Le californien Driscoll’s en quête de la fraise parfaite
Ce producteur de fruits rouges est devenu leader mondial en créant des variétés de fraises qu’il vend sous licence aux agriculteurs.
Sur les étals des supermarchés américains, les pommes et les bananes sont de plus en plus délaissées pour les fraises, quatrième fruit le plus consommé aux Etats-Unis. La majorité d’entre elles sont produites par Driscoll’s, une entreprise familiale non cotée qui revendique la place de premier producteur de fraises au monde. « Nous sommes leader sur presque tous les marchés », affirme Kevin Murphy, son PDG. D’abord aux Etats-Unis, où l’entreprise a 40 % de parts de marché sur les fraises – et 85 % sur les framboises -, mais aussi en Europe et en Australie, où le groupe peut revendiquer une première place, car le marché y est fragmenté.
La majorité des fruits sont produits en Californie, notamment près du siège de l’entreprise, à Watsonville, à 110 kilomètres au sud de San Francisco, où une grande bande de terres cultivées s’étend le long de l’océan Pacifique. Le Golden State constitue l’épicentre de la production de fraises aux Etats-Unis avec 90 % du total, car il jouit d’un climat favorable, avec des journées ensoleillées et des nuits brumeuses.
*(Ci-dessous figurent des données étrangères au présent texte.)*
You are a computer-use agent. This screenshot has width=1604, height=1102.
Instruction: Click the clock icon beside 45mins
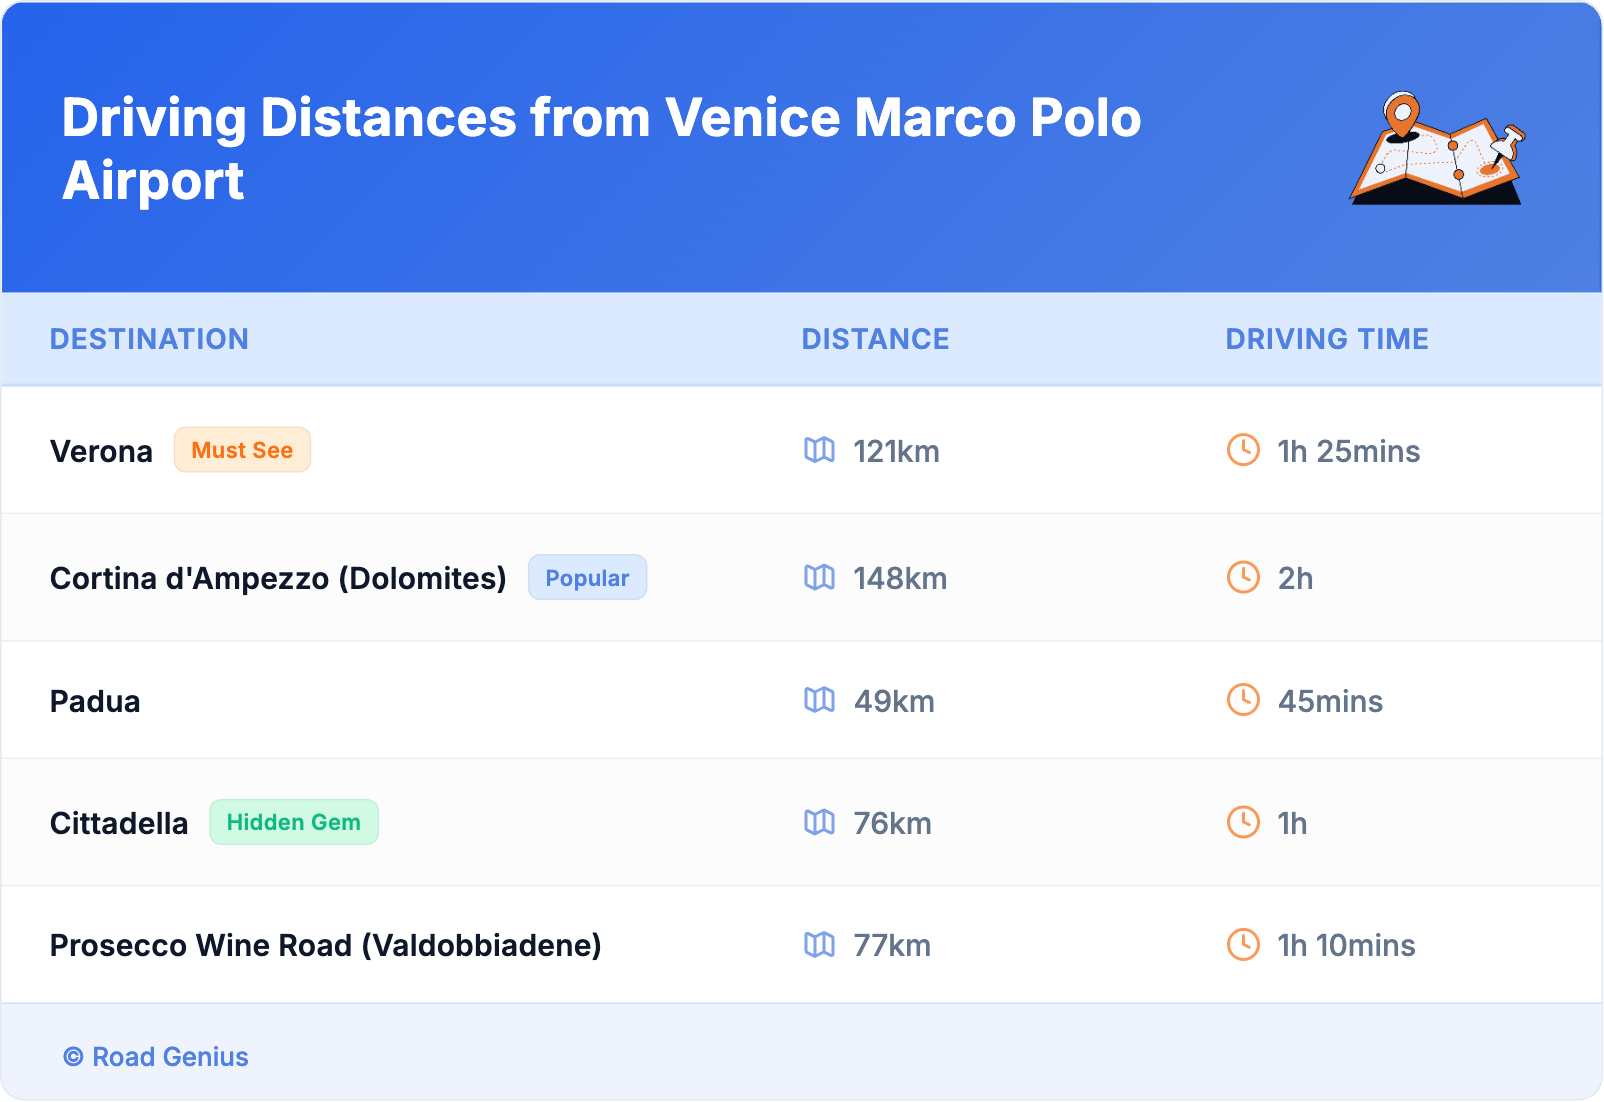point(1243,700)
Et pour s’assurer que les consommateurs américains peuvent acheter des fraises cinquante-deux semaines par an, Driscoll’s a étendu sa présence en Floride, au Mexique, au Chili et au Canada.
Stations de recherche
La société ne communique pas son chiffre d’affaires, mais indique qu’il croît chaque année de 15 %. Si les ventes américaines représentent toujours plus de la moitié des revenus de la société, cette part a diminué au fil des ans avec l’expansion internationale de la société. Elle s’est d’abord installée en Europe dans les années 1990, cultivant des fraises dans des champs espagnols, portugais et scandinaves, mais aussi au Maroc et en Afrique du Sud pour satisfaire les consommateurs européens en hiver. La société se développe désormais en Australie et en Chine.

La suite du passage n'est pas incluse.